::: Excerpt to read

{New Article} 1935: What I Think About Jean Harlow by Clark Gable
This is article appeared in Hollywood magazine in 1935, as publicity for the upcoming China Seas. Clark Gable and Jean Harlow were buddies, and the publicity team at MGM liked to circle that around. Here on the site we’ve got this article about them on the set of Wife vs. Secretary. And This one behind the scenes of Hold Your Man is fun too.
The endearing way he talks about Jean is so sweet. So difficult to wrap your head around the fact that she would be dead in two years, at the age of 26.
Here is what Clark had to say about his buddy Jean in 1935 (Jean’s part about Clark coming up tomorrow!):
To me, Jean always seems to have rather a man’s attitude toward life. I don’t know just how to explain this, but I always feel it when I’m with her. You can talk to her so naturally. She understands and appreciates the things men are interested in. Of course this appeals to any man.
Instead of the slinky evening gowns and bizarre costumes you might expect her to wear, after seeing her on the screen, she usually goes around in a pair of slacks, or a sports skirt, short socks, and sneakers. She seems utterly unconscious of her beauty.

::::::
::: Collected data

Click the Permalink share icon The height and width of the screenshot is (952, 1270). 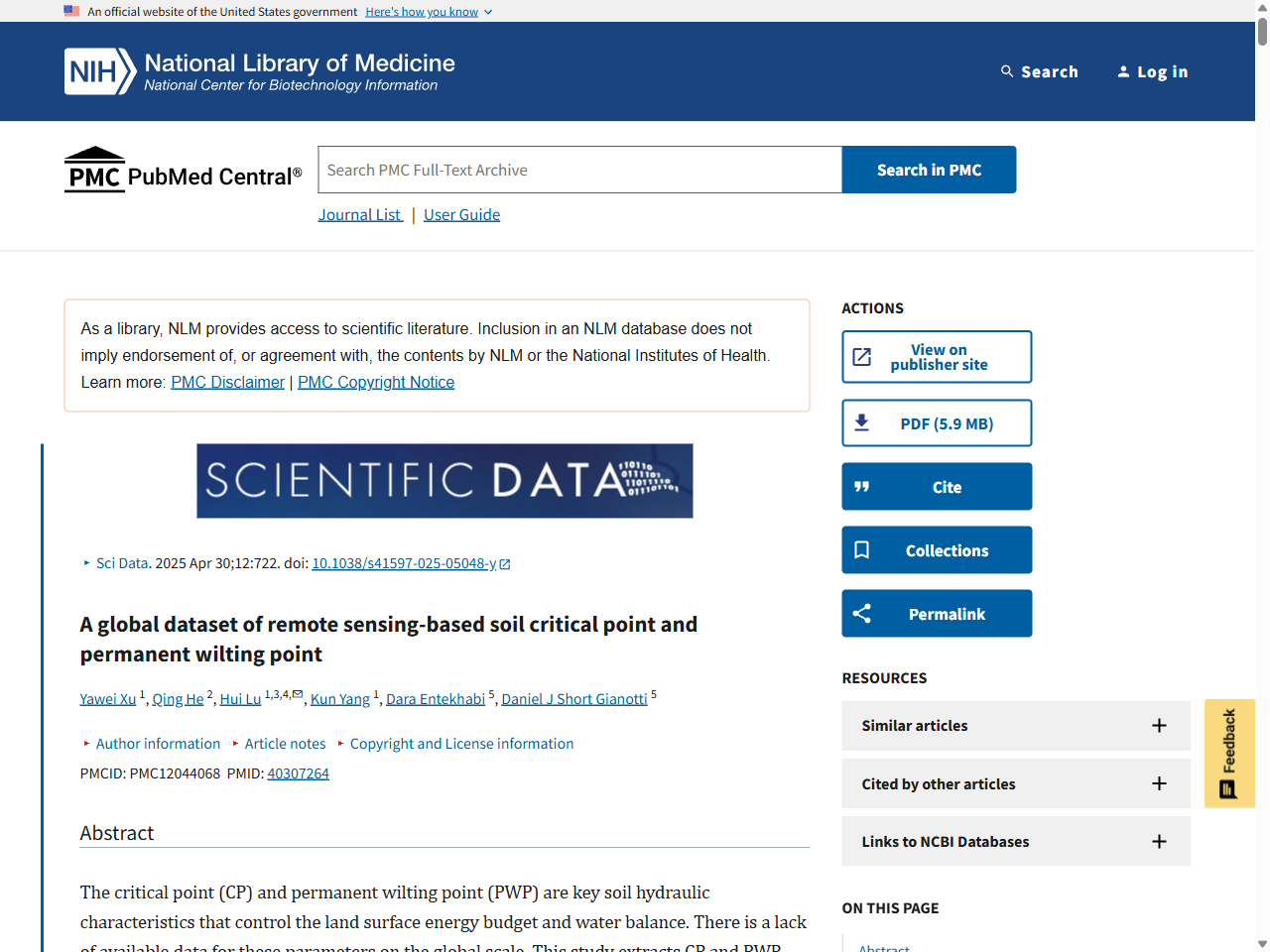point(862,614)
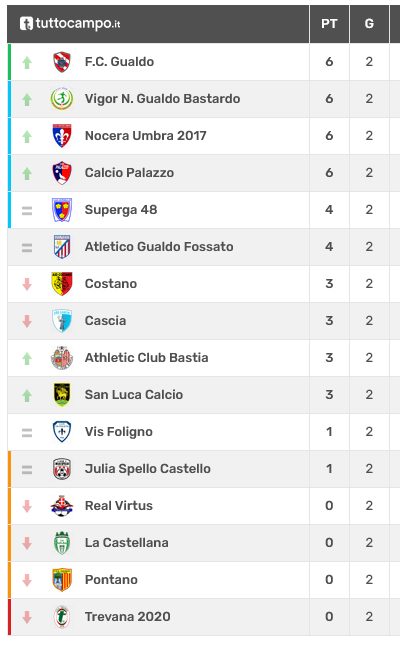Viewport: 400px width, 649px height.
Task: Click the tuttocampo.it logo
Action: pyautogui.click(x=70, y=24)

::::::

**Given request**
In the article about Jean Harlow, in which magazine did it first appear, and in what year?

**Written response**
It appeared in Hollywood magazine in 1935.